How to manually initialize optimizer state?

Hi.

It seems like the optimizer states are created lazily on the first call of step.
I have written a multi-threaded code that share an optimizer, and on the first call to step some threads jump ahead while the state dictionary of a parameter is being created and try to use keys that don’t yet exist and cause a KeyError.
Currently I have fixed this by created the threads with bigger time delays in between, so they don’t catch up with the thread that’s creating the states.

How can I manually force the states to be created for an optimizer like rms_prop?

Thanks.

1 Like

Run step once and then fork threads?

I’ve already tried to run step once, but it seems like step doesn’t do anything if there are no gradients.
Everything seems to be based on laziness in Pytorch :smiley:

Yeah, I meant running one iteration.
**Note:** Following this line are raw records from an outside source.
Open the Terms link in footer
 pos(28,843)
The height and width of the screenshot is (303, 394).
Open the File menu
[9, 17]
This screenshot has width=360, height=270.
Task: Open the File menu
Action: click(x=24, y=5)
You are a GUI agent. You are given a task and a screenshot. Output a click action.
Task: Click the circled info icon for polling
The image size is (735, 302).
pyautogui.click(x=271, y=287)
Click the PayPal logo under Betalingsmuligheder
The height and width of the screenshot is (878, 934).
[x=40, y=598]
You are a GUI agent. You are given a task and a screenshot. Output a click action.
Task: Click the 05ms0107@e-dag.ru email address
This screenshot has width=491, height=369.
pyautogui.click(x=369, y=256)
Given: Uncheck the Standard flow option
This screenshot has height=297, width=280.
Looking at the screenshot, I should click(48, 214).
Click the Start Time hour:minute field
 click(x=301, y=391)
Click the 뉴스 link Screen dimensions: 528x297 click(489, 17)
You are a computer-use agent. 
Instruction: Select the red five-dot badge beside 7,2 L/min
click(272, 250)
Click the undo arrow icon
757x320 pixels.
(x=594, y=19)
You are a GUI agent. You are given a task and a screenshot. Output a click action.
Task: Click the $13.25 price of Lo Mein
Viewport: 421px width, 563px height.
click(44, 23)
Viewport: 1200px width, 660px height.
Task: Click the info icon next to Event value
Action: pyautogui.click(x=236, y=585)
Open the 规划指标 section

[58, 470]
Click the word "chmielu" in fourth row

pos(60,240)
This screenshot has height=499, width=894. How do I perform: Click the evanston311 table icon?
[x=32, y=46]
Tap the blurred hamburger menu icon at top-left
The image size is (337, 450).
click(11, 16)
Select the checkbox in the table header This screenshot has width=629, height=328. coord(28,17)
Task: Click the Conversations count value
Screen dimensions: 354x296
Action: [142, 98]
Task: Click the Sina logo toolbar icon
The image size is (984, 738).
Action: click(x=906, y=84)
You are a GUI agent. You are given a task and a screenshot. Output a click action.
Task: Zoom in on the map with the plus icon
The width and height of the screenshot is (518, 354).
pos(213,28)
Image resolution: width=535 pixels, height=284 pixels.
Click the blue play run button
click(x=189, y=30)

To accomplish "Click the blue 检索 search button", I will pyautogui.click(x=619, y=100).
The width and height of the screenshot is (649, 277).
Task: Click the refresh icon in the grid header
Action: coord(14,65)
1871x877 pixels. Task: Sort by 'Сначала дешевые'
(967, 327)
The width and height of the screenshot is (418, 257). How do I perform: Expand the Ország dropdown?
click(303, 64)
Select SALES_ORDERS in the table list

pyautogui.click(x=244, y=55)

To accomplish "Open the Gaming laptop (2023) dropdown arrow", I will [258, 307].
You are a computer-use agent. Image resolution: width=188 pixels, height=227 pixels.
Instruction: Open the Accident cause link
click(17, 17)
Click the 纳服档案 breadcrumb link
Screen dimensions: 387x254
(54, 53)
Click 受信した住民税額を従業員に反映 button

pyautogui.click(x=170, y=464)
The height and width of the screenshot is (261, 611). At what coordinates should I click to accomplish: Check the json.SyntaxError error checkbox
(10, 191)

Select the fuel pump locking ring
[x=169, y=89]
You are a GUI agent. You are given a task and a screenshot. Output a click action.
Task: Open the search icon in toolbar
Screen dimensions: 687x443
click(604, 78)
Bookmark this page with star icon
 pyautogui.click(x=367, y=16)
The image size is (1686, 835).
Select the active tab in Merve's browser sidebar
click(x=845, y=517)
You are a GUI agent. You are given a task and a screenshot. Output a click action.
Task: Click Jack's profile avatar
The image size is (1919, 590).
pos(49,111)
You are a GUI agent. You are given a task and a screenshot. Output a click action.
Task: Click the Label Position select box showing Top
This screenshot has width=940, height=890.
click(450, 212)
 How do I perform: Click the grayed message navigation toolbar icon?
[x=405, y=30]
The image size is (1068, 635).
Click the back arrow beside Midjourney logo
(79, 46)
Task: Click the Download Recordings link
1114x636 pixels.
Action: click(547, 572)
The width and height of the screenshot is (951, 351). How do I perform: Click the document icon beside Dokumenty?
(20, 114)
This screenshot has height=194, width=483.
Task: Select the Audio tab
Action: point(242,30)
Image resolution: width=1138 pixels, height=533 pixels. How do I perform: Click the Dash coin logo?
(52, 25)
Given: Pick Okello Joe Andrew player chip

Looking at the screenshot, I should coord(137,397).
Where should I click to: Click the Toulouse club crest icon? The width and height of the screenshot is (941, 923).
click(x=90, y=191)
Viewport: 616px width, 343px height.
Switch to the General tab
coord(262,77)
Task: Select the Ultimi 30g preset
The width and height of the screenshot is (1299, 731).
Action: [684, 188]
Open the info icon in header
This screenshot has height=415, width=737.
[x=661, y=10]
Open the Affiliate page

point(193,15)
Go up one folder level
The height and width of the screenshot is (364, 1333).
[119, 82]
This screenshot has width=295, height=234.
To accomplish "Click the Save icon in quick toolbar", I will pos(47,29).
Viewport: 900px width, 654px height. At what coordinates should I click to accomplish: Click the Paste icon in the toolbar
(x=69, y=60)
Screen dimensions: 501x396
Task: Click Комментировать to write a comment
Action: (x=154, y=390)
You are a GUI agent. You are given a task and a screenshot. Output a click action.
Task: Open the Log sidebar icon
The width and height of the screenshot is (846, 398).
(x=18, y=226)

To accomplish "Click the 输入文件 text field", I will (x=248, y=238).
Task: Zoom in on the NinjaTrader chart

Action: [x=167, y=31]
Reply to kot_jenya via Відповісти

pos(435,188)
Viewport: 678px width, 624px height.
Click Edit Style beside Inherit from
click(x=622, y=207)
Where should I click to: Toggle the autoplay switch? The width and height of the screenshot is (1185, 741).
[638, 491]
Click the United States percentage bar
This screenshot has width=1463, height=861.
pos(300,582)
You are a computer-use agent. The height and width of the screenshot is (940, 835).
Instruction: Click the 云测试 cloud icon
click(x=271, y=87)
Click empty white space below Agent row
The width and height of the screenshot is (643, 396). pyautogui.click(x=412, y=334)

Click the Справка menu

Sorry for not being clear. Alternatively you can also set .grad of all parameters to zeros and then step once. :slight_smile: Let me know if that works

How can I set grads to zero? simply param.grad = 0 or maybe param.grad = Variable(0)? Could you provide a short code?

param.grad = Variable(para.data.new(para.size()).zero_())

2 Likes

Thanks @SimonW
The following snippet worked for me.

for group in optimizer.param_groups:
    for p in group['params']:
        p.grad = p.data.new(p.size()).zero_()
        p.grad.requires_grad_(False)
optimizer.step()